# Task description:
Copy the entire listing exactly.

# Records supplied:
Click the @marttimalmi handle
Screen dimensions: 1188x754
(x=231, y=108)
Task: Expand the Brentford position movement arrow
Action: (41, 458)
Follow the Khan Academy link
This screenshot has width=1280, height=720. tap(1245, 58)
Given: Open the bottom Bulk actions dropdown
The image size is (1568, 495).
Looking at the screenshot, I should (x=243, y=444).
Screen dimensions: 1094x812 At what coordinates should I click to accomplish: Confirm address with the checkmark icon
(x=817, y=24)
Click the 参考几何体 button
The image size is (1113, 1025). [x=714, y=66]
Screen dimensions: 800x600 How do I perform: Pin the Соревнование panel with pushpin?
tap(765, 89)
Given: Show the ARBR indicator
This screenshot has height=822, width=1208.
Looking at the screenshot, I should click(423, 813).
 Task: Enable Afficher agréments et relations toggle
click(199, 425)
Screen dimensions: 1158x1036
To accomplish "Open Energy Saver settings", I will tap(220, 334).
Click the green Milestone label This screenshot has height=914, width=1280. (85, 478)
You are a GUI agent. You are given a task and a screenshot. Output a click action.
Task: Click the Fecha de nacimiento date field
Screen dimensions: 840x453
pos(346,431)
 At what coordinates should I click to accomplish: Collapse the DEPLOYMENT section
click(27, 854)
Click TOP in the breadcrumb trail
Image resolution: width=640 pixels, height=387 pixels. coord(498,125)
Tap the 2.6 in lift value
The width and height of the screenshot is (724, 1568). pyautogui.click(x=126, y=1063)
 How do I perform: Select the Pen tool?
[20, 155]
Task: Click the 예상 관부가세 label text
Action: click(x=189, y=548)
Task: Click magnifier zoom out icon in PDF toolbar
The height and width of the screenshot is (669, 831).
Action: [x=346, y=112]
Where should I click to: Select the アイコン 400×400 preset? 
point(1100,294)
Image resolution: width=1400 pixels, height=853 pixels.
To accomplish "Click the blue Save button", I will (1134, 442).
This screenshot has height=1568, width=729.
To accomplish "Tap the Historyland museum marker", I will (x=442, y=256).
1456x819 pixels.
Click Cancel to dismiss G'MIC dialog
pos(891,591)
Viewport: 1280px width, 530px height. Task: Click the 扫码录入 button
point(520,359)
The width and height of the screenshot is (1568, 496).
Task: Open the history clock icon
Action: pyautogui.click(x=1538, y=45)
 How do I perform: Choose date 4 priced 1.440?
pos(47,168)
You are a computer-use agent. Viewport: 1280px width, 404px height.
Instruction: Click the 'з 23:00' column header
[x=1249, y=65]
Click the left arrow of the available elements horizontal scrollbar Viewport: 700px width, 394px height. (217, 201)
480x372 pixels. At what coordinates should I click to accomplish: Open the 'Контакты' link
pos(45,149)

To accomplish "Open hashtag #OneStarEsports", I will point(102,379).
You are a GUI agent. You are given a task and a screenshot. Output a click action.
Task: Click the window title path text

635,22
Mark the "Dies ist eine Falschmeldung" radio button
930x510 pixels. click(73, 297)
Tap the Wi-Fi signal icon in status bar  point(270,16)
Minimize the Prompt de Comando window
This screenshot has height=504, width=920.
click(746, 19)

# Written solution:
Click the @marttimalmi handle
Screen dimensions: 1188x754
(x=231, y=108)
Task: Expand the Brentford position movement arrow
Action: (41, 458)
Follow the Khan Academy link
This screenshot has width=1280, height=720. tap(1245, 58)
Given: Open the bottom Bulk actions dropdown
The image size is (1568, 495).
Looking at the screenshot, I should (x=243, y=444).
Screen dimensions: 1094x812 At what coordinates should I click to accomplish: Confirm address with the checkmark icon
(x=817, y=24)
Click the 参考几何体 button
The image size is (1113, 1025). [x=714, y=66]
Screen dimensions: 800x600 How do I perform: Pin the Соревнование panel with pushpin?
tap(765, 89)
Given: Show the ARBR indicator
This screenshot has height=822, width=1208.
Looking at the screenshot, I should click(423, 813).
 Task: Enable Afficher agréments et relations toggle
click(199, 425)
Screen dimensions: 1158x1036
To accomplish "Open Energy Saver settings", I will tap(220, 334).
Click the green Milestone label This screenshot has height=914, width=1280. (85, 478)
You are a GUI agent. You are given a task and a screenshot. Output a click action.
Task: Click the Fecha de nacimiento date field
Screen dimensions: 840x453
pos(346,431)
 At what coordinates should I click to accomplish: Collapse the DEPLOYMENT section
click(27, 854)
Click TOP in the breadcrumb trail
Image resolution: width=640 pixels, height=387 pixels. coord(498,125)
Tap the 2.6 in lift value
The width and height of the screenshot is (724, 1568). pyautogui.click(x=126, y=1063)
 How do I perform: Select the Pen tool?
[20, 155]
Task: Click the 예상 관부가세 label text
Action: click(x=189, y=548)
Task: Click magnifier zoom out icon in PDF toolbar
The height and width of the screenshot is (669, 831).
Action: [x=346, y=112]
Where should I click to: Select the アイコン 400×400 preset? 
point(1100,294)
Image resolution: width=1400 pixels, height=853 pixels.
To accomplish "Click the blue Save button", I will (1134, 442).
This screenshot has height=1568, width=729.
To accomplish "Tap the Historyland museum marker", I will (x=442, y=256).
1456x819 pixels.
Click Cancel to dismiss G'MIC dialog
pos(891,591)
Viewport: 1280px width, 530px height. Task: Click the 扫码录入 button
point(520,359)
The width and height of the screenshot is (1568, 496).
Task: Open the history clock icon
Action: pyautogui.click(x=1538, y=45)
 How do I perform: Choose date 4 priced 1.440?
pos(47,168)
You are a computer-use agent. Viewport: 1280px width, 404px height.
Instruction: Click the 'з 23:00' column header
[x=1249, y=65]
Click the left arrow of the available elements horizontal scrollbar Viewport: 700px width, 394px height. (217, 201)
480x372 pixels. At what coordinates should I click to accomplish: Open the 'Контакты' link
pos(45,149)

To accomplish "Open hashtag #OneStarEsports", I will point(102,379).
You are a GUI agent. You are given a task and a screenshot. Output a click action.
Task: Click the window title path text

635,22
Mark the "Dies ist eine Falschmeldung" radio button
930x510 pixels. click(73, 297)
Tap the Wi-Fi signal icon in status bar  point(270,16)
Minimize the Prompt de Comando window
This screenshot has height=504, width=920.
click(746, 19)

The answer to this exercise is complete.